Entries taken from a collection
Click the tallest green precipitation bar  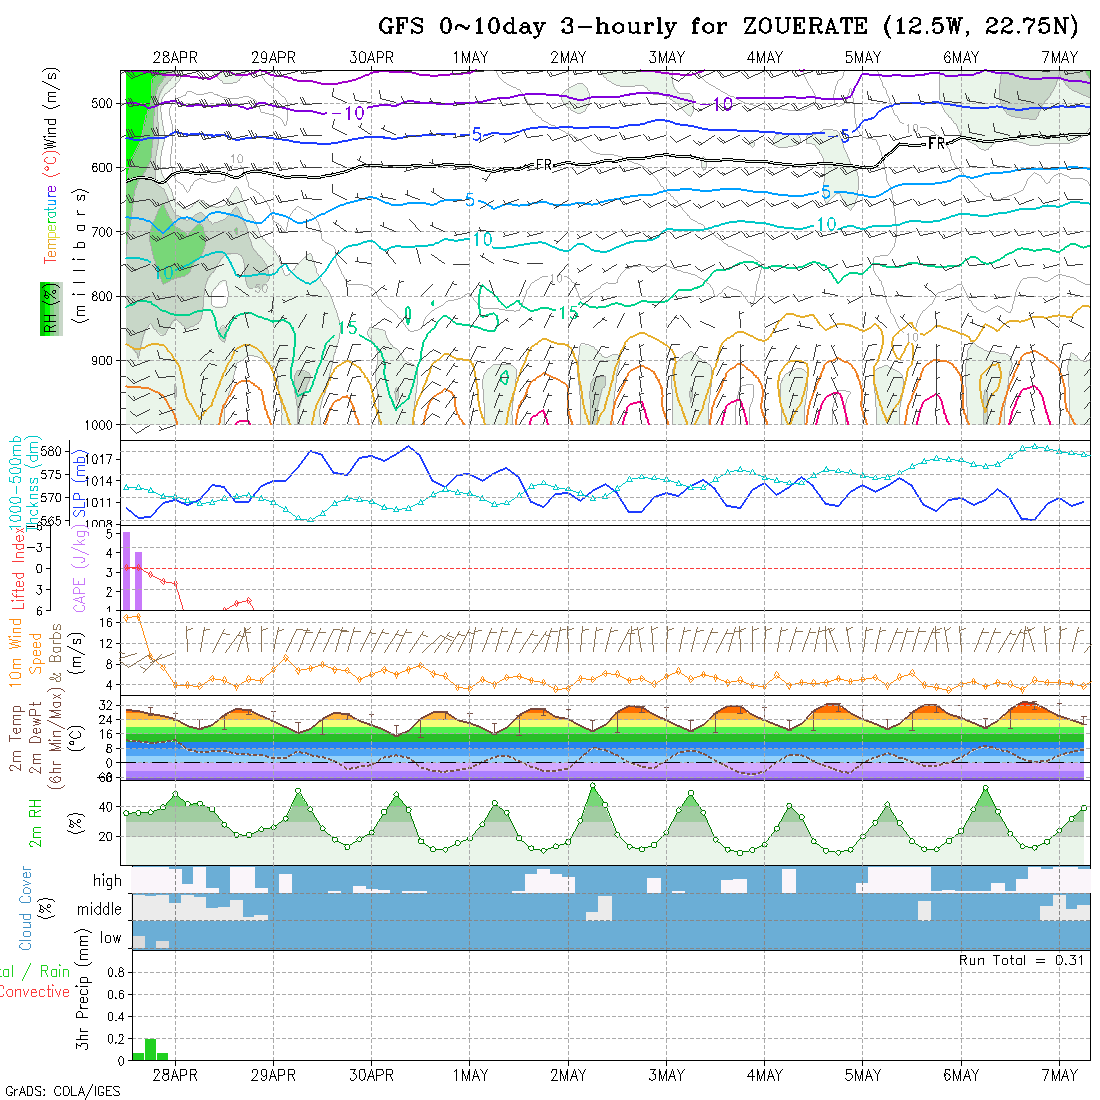(x=150, y=1049)
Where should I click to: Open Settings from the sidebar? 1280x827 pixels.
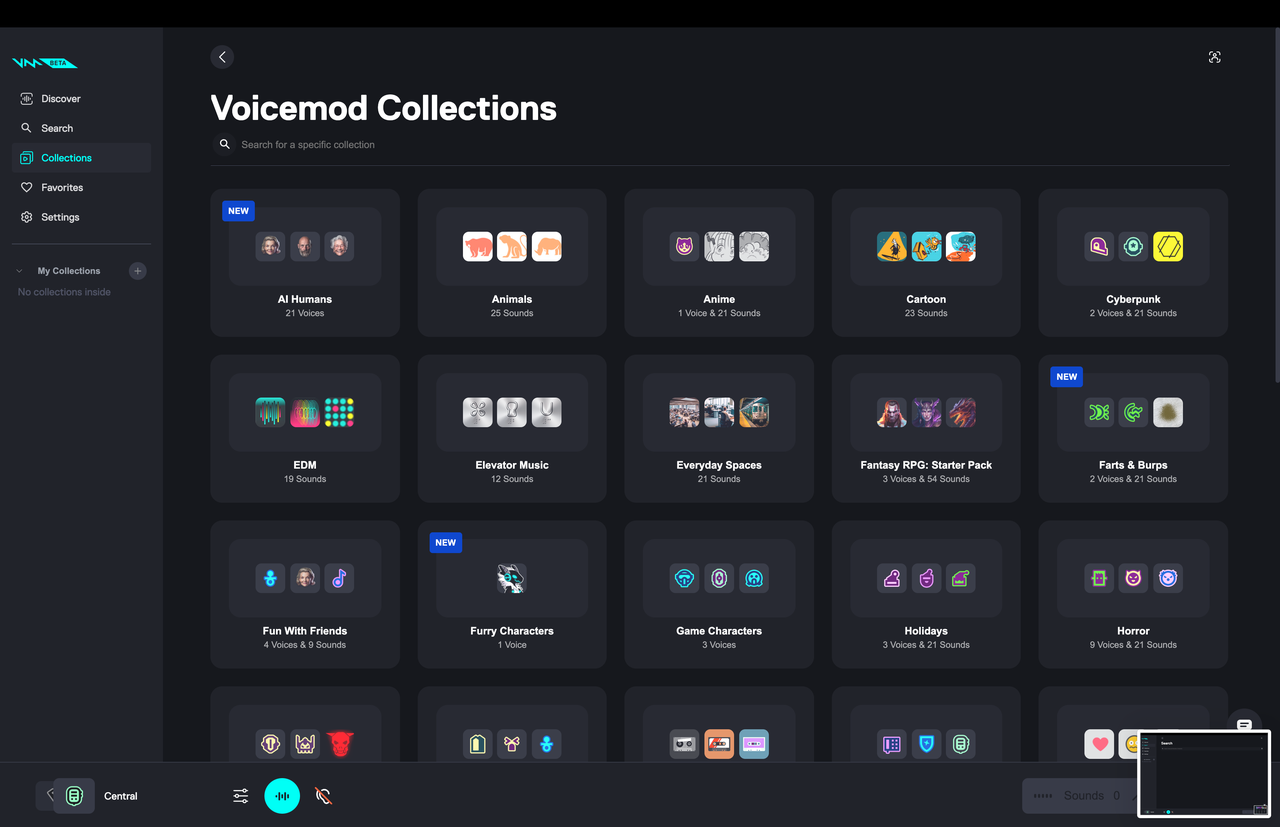60,217
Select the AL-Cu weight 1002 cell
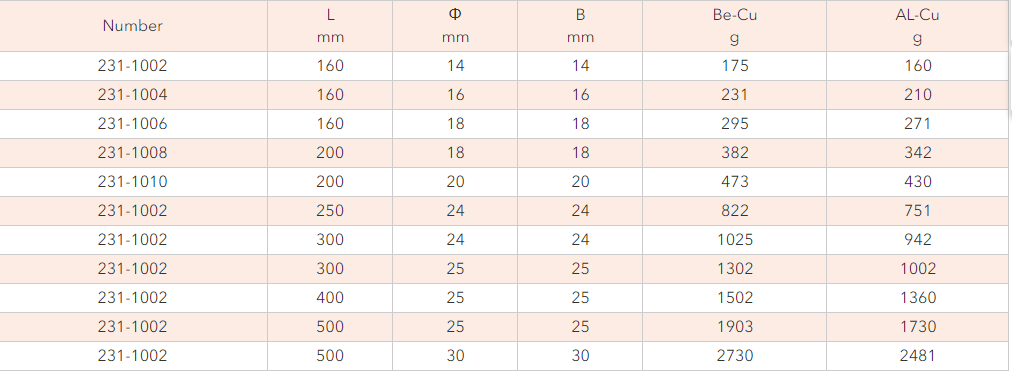 click(918, 269)
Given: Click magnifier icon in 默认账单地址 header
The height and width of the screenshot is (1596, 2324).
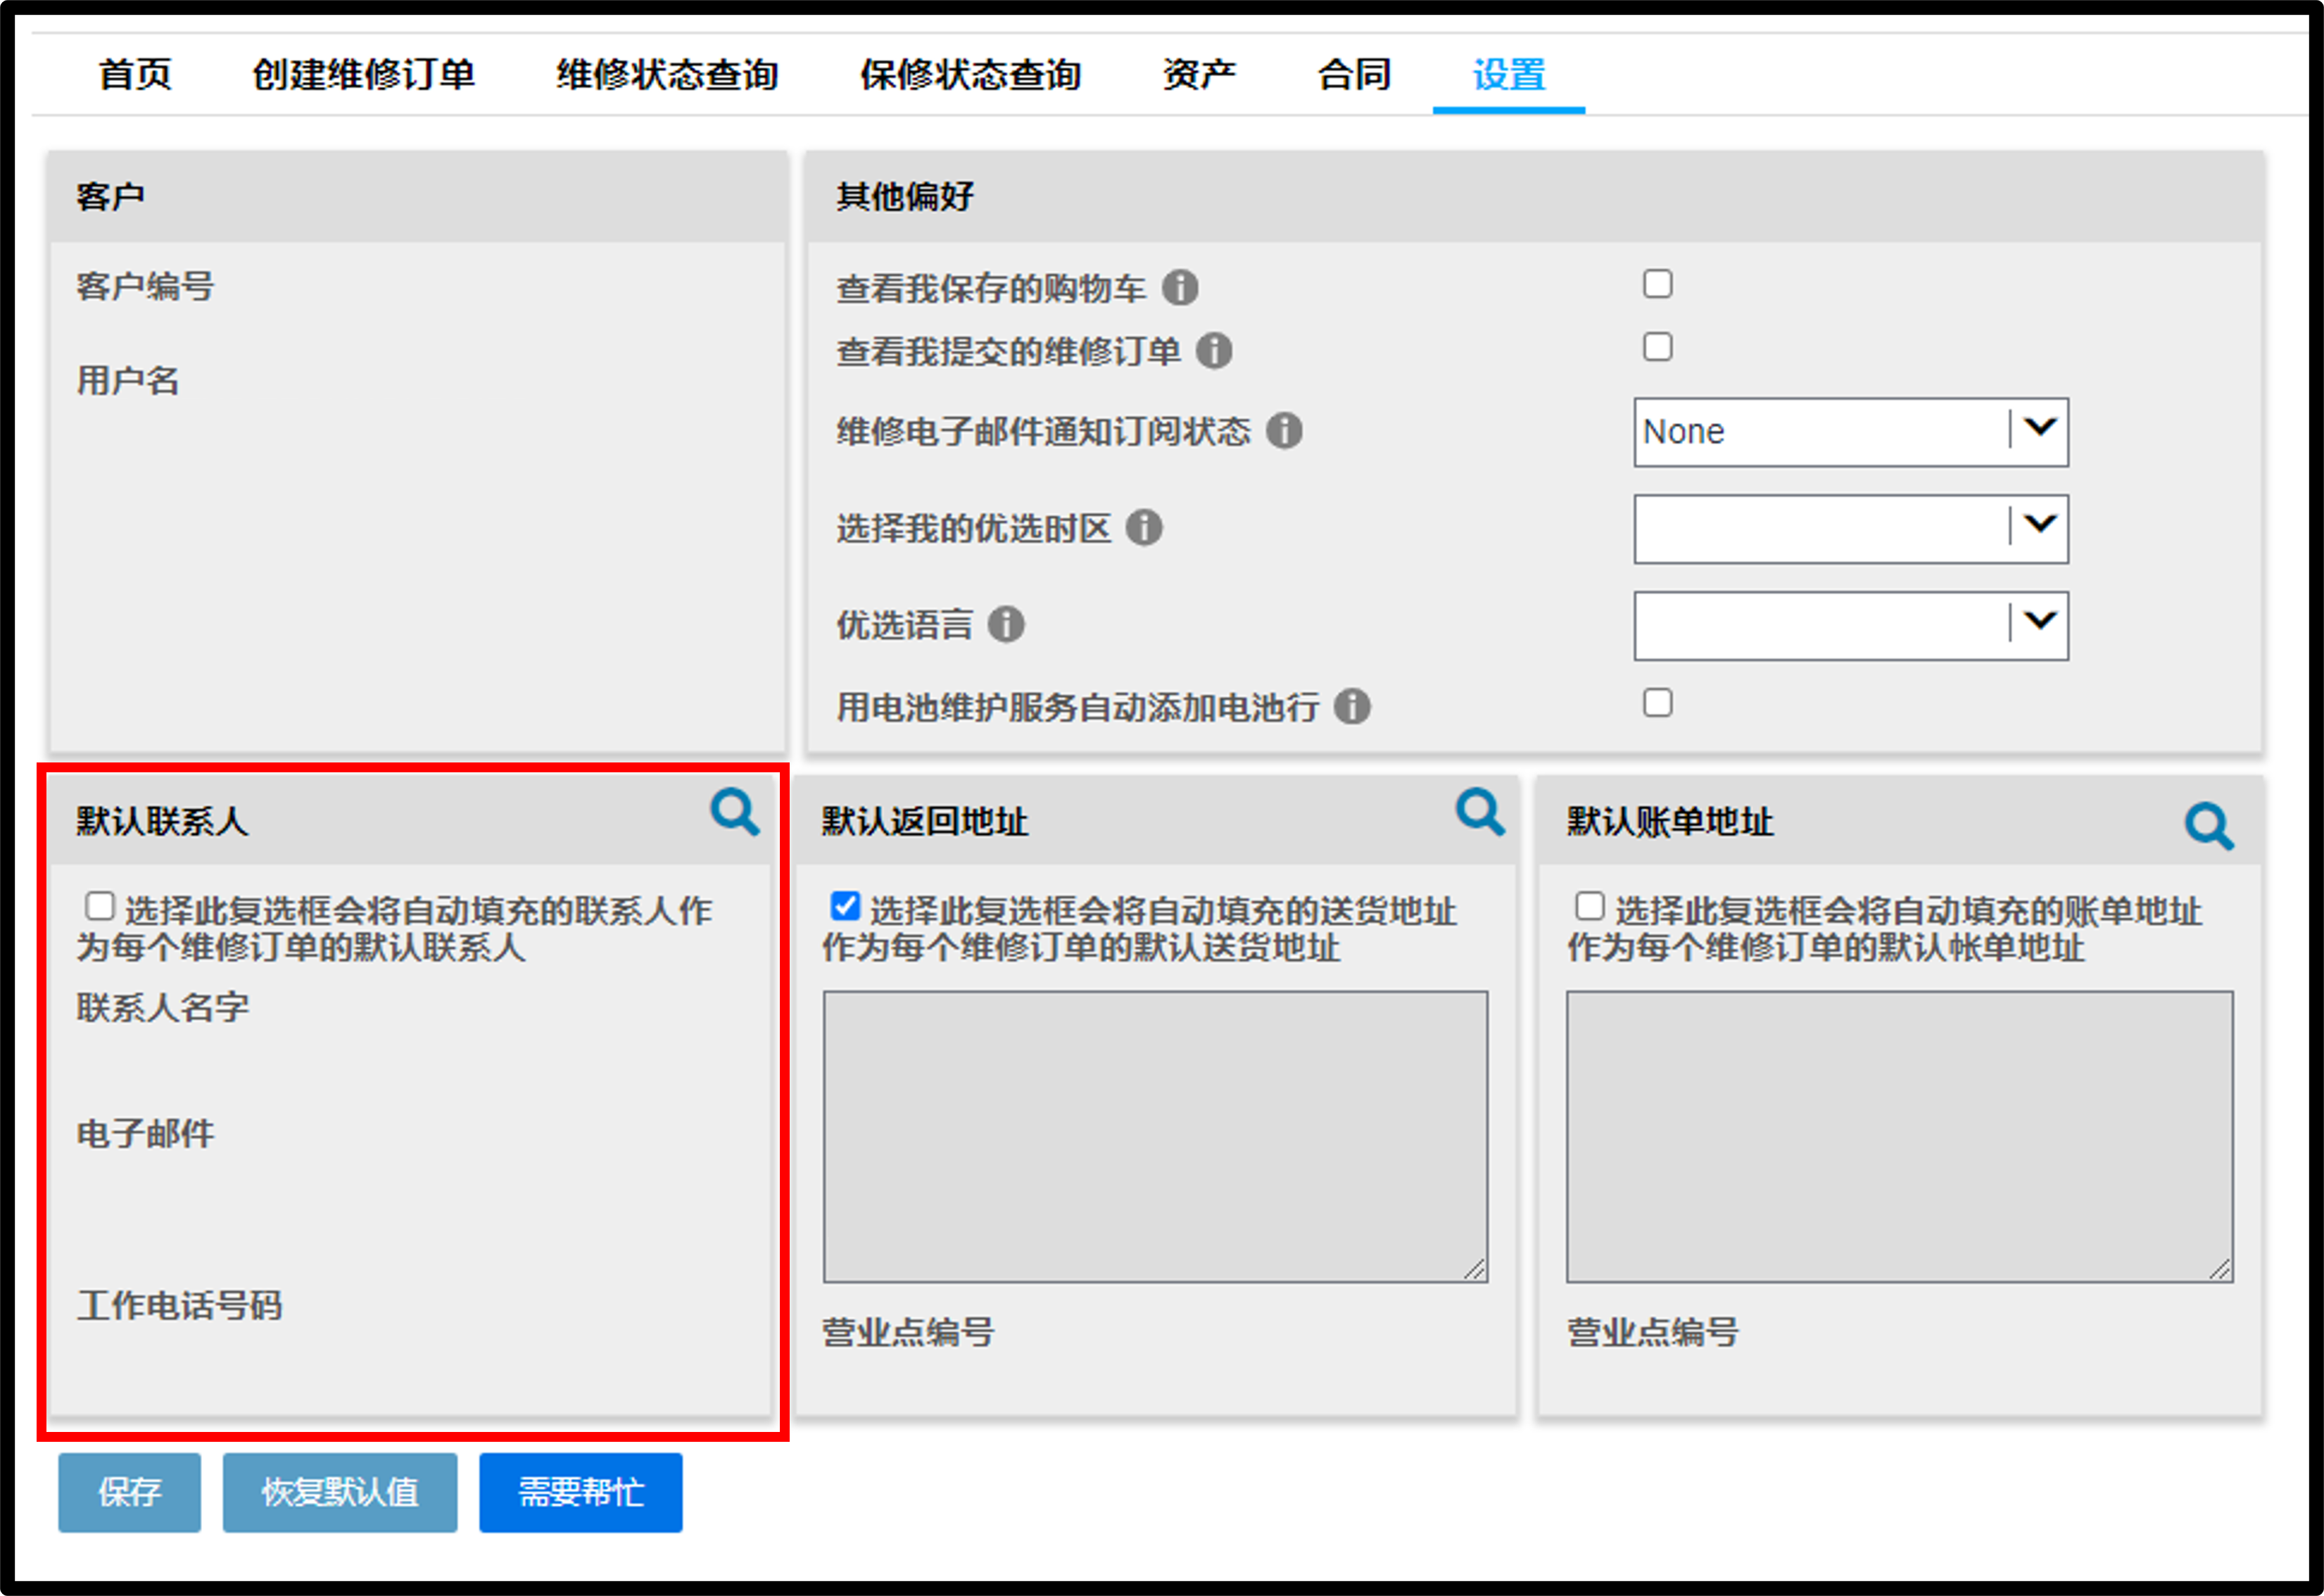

**What is needed:** Only the lines from the one containing "Select the AL-Cu weight 1002 cell" through the last line of the entries above should be copied, exactly as they are and without the pictures.

**Exercise solution:**
Select the AL-Cu weight 1002 cell
 click(918, 269)
Given: Click magnifier icon in 默认账单地址 header
The height and width of the screenshot is (1596, 2324).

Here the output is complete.